Выключаю радиофон и лихорадочно одеваюсь. Потом спохватываюсь – надо же известить начальника лагеря. Уйти из лагеря просто так не имею права – у нас жесткая дисциплина. Да и самолет не дадут без его распоряжения.
А на биолете до города долго – четыре часа. И на личном реактивном – не быстрее. К тому же он – на складе, потому что мы почти не пользуемся личными реактивными двигателями. С ними слишком много возни, а биолеты всегда готовы.
Я снова беру в руки коробочку радиофона и вызываю дежурного по лагерю.
– Дежурный слушает.
– Говорит курсант Тарасов. Мне нужен личный номер Кудряева.
– Зачем?
– Погиб мой отец. Мне срочно надо домой.
– Берите биолет, выезжайте на наш аэродром, – говорит дежурный. – А я пока попрошу запрограммировать автопилота. Если понадобится – свяжусь с Кудряевым сам.
– Хорошо. Выполняю.
В носках бегу по лестнице двухэтажного коттеджа, чтобы не разбудить кого-нибудь грохотом ботинок. Обуваюсь на ступеньках крыльца и вскакиваю в биолет. До аэродрома – семь километров. Но сейчас они кажутся семьюдесятью. Биолет еле плетется. Впервые в жизни жалею о том, что пассажиры биолета не могут регулировать скорость. Знаю, что одно только это уже спасло на Земле миллионы жизней. Знаю, что именно эта особенность биолетов ликвидировала на всей планете дорожные аварии. Но сейчас я проклинаю биолет за осторожность его кибера. Я готов выскочить из машины и мчаться бегом, хотя понимаю, что это все-таки будет медленнее.
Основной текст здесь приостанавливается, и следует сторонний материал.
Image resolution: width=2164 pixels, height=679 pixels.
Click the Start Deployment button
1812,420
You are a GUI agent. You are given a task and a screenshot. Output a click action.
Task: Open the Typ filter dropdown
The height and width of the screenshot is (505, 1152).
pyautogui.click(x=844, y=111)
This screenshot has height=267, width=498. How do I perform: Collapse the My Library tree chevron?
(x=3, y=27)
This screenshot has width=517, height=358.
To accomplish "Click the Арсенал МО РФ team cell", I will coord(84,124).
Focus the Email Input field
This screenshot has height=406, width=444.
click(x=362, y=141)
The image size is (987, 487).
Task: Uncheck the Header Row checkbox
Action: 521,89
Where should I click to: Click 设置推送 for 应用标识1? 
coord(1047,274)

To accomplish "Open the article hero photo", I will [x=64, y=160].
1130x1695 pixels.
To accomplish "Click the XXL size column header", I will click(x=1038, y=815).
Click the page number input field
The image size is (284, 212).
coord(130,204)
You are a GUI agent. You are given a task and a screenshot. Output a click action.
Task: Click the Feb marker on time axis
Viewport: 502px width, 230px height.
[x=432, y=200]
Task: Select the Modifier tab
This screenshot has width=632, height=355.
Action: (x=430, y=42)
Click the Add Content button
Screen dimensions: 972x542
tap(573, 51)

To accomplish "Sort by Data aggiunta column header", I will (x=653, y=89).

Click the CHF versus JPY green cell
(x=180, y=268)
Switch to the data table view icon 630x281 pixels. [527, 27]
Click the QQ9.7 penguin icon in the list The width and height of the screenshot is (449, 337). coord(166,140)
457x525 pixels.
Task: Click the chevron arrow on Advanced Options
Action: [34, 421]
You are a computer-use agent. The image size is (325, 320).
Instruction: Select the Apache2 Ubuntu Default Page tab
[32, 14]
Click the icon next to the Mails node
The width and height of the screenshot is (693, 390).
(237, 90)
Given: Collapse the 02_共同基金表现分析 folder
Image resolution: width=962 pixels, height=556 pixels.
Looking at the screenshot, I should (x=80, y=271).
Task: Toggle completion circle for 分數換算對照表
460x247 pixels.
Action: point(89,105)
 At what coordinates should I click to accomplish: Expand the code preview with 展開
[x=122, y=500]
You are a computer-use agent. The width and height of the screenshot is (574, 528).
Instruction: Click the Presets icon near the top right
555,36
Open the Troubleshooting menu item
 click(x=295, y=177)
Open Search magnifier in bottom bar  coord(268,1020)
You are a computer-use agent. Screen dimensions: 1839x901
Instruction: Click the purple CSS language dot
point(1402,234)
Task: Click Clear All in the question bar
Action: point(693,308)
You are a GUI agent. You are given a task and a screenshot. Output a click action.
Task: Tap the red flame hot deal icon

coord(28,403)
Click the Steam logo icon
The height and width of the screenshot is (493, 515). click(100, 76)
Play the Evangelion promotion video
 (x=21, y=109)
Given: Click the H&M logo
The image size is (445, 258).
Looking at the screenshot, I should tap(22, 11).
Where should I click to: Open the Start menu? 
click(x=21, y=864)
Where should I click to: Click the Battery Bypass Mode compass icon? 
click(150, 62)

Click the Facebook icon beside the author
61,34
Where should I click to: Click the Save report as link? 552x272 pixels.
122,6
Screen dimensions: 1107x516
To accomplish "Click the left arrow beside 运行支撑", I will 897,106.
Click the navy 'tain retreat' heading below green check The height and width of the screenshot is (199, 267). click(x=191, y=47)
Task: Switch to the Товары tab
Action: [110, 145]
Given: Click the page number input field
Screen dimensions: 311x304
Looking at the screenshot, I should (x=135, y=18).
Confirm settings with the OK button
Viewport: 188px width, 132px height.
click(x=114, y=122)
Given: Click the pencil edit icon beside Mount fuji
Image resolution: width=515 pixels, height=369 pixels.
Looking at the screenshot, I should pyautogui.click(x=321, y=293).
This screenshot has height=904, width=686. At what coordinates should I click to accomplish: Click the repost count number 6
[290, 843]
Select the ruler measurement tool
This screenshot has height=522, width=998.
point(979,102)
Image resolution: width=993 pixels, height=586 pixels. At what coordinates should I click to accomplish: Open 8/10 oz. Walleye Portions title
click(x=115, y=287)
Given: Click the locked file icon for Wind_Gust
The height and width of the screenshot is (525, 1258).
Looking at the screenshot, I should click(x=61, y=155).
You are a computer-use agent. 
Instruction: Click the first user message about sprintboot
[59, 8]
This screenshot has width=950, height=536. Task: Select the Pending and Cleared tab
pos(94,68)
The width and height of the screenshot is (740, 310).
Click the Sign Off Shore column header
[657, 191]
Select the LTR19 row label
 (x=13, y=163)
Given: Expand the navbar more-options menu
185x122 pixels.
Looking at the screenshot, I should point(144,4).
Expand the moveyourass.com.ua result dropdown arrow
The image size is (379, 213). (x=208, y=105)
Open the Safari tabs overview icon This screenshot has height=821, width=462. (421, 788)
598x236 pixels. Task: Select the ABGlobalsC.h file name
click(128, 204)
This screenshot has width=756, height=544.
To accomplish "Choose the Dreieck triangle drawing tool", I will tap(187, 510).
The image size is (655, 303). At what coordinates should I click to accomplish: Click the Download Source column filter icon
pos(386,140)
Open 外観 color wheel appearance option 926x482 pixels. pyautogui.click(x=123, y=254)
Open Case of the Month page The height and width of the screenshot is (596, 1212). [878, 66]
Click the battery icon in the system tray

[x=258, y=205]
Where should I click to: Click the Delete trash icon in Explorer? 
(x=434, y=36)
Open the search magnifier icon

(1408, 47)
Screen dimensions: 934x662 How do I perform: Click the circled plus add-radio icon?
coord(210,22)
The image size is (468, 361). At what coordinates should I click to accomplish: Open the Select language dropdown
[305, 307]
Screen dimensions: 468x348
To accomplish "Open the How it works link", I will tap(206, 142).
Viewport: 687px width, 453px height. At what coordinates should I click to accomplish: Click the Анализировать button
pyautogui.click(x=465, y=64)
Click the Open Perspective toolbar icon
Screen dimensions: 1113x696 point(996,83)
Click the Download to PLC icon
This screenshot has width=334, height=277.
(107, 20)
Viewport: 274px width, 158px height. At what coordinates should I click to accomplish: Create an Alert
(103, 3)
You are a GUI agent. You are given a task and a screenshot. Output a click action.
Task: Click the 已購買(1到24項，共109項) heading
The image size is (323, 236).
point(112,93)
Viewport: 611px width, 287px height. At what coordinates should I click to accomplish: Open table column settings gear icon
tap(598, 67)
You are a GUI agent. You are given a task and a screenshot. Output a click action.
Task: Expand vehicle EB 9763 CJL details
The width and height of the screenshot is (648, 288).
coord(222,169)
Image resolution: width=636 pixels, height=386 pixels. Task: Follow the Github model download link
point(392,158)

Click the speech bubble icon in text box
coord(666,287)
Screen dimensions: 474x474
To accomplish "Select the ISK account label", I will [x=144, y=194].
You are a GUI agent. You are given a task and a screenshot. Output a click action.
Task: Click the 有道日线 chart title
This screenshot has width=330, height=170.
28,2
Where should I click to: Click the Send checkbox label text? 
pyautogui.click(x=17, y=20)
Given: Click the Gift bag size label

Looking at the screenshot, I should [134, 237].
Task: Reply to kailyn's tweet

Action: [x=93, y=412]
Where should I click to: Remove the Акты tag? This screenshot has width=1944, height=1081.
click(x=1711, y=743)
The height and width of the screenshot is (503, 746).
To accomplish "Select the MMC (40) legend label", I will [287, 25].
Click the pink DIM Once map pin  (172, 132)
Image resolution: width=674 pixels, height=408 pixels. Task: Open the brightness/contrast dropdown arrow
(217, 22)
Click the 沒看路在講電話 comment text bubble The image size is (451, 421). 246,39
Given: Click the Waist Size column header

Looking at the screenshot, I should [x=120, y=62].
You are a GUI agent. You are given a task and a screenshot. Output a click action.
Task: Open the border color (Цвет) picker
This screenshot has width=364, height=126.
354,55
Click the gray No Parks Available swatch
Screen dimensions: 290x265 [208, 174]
А на аэродроме вижу, что ехал всего три минуты.
Бегу по красной траве аэродрома, к домику дежурного техника. Впрочем, сейчас, в темноте, не разобрать цвета травы. Просто я знаю, что на аэродроме трава всегда красная, потому что этот цвет отпугивает птиц.
Техник, увидев меня, кивает.
– Да, знаю, звонили. Пятнадцатый самолет ждет вас. Я снова бегу по красной траве, которая кажется сейчас черной, забираюсь в маленький двухместный спортивный самолет и вижу, что справа от меня вспыхнула дорожка зеленых огней. Кибер сам выруливает машину на эту дорожку, и через две минуты я в воздухе. Подо мной стремительно уносятся назад редкие ночные огни спящего “Малахита”.
Вдруг я вспоминаю, что ничего не успел сказать Бируте. А ведь мы договорились рано утром идти на озеро.
Наверное, подумает, что я проспал. Будет вызывать меня, а я не отвечу. Начнет волноваться.
Может, позвонить ей сейчас?
Правда, за завтраком дежурный все равно объявит причину моего отсутствия, и Бирута все поймет.
Но что она будет думать до тех пор?
Вынимаю из кармана радиофон и составляю номер Бируты. Я тороплюсь, и кнопки с цифрами прыгают перед глазами. Кажется, я все-таки нажал не ту кнопку! Теперь надо начинать все сначала. И до чего же длинные, невыносимо, занудно длинные нынче номера у личных радиофонов!
Мне надо спешить! Надо набрать номер быстро! Еще какие-нибудь три-пять минут – и вызов не дойдет. И придется вызывать Бируту через промежуточную станцию. Как только что мама вызывала меня. Я ведь так и не закончил свои “поминальники” для радиофонов. И поэтому теперь теряю секунды, теряю минуты... Хотя с “поминальником” мог бы вызвать Бируту за секунду.